*Work item*
From the Warsaw Umschlagplatz passage below, quote word for word the part starting with "Current status: Demolished" and going on through "Reinhardt death camps (1987).".

*Passage*
Warsaw Umschlagplatz


It was from this place, just outside the ghetto that Nazis in July 1942 began to deport the ghetto Jews to Treblinka extermination camp, about 100 kilometres northeast of Warsaw. Umschlagplatz was part of the Gdansk station but the Nazis shielded and built a wall around it. The Nazis ordered the Jewish council of the ghetto to organize the deportations and to fulfill the daily quota of deportees. The Jewish council president in the ghetto, Adam Czerniakow, refused to participate in the deportations and committed suicide on 23 July, 1942. Next to the umschlagplatz was a hospital that served as a assembly square for the Jews who were to be deported. Between July 23, and September 12, 1942, about 300,000 Jews were deported from the ghetto, of whom about 265,000 ended up in Treblinka where they were murdered. Deportations resumed on a smaller scale in January 1943.

Current status: Demolished with monument (1998).

Location: 52°15'08.13" N 20°59'20.60" E

Get there: Tram.

My comment:

The monument has the shape of an open freight wagon that symbolizes the wagons in which the Jews were deported.Nothing remains of the station itself.

Follow up in books: Arad, Yitzhak: Belzec, Sobibor, Treblinka – The Operation Reinhardt death camps (1987).

[Saved entries]
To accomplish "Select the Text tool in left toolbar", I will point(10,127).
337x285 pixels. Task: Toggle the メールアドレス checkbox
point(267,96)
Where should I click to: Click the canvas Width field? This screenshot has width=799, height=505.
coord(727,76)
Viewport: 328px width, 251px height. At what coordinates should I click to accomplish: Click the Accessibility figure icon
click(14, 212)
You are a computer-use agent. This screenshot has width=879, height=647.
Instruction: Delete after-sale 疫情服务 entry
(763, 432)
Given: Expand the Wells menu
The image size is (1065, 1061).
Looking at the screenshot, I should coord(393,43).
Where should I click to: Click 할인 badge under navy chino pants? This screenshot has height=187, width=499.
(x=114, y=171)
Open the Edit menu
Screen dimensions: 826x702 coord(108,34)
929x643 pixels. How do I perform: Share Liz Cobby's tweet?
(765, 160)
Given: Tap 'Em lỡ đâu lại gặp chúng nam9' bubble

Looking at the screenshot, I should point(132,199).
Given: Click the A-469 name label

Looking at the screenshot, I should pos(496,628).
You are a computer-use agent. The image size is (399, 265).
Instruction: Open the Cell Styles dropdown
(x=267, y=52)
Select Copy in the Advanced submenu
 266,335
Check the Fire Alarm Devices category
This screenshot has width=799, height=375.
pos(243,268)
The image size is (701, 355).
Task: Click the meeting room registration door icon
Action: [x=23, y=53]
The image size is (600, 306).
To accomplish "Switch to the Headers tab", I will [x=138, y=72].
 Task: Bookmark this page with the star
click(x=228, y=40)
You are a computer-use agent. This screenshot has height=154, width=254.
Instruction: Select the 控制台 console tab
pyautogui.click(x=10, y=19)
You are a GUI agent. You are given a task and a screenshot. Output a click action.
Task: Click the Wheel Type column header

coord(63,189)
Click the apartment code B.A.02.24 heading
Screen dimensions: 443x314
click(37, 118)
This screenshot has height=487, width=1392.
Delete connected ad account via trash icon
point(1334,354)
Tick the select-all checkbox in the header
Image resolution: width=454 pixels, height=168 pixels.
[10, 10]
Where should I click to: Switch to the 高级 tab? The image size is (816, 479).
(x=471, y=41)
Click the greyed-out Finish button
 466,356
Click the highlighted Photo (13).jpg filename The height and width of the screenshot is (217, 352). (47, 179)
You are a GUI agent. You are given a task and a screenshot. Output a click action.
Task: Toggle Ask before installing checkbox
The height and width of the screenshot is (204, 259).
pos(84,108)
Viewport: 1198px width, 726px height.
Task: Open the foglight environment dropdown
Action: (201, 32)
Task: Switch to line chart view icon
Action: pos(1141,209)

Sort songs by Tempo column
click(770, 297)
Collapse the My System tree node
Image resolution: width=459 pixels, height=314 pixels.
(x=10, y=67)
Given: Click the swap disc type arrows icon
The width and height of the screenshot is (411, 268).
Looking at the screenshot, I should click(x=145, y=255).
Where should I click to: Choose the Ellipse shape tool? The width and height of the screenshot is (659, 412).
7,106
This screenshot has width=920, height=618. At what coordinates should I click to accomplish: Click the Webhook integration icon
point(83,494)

*Exercise response*
Current status: Demolished with monument (1998).

Location: 52°15'08.13" N 20°59'20.60" E

Get there: Tram.

My comment:

The monument has the shape of an open freight wagon that symbolizes the wagons in which the Jews were deported.Nothing remains of the station itself.

Follow up in books: Arad, Yitzhak: Belzec, Sobibor, Treblinka – The Operation Reinhardt death camps (1987).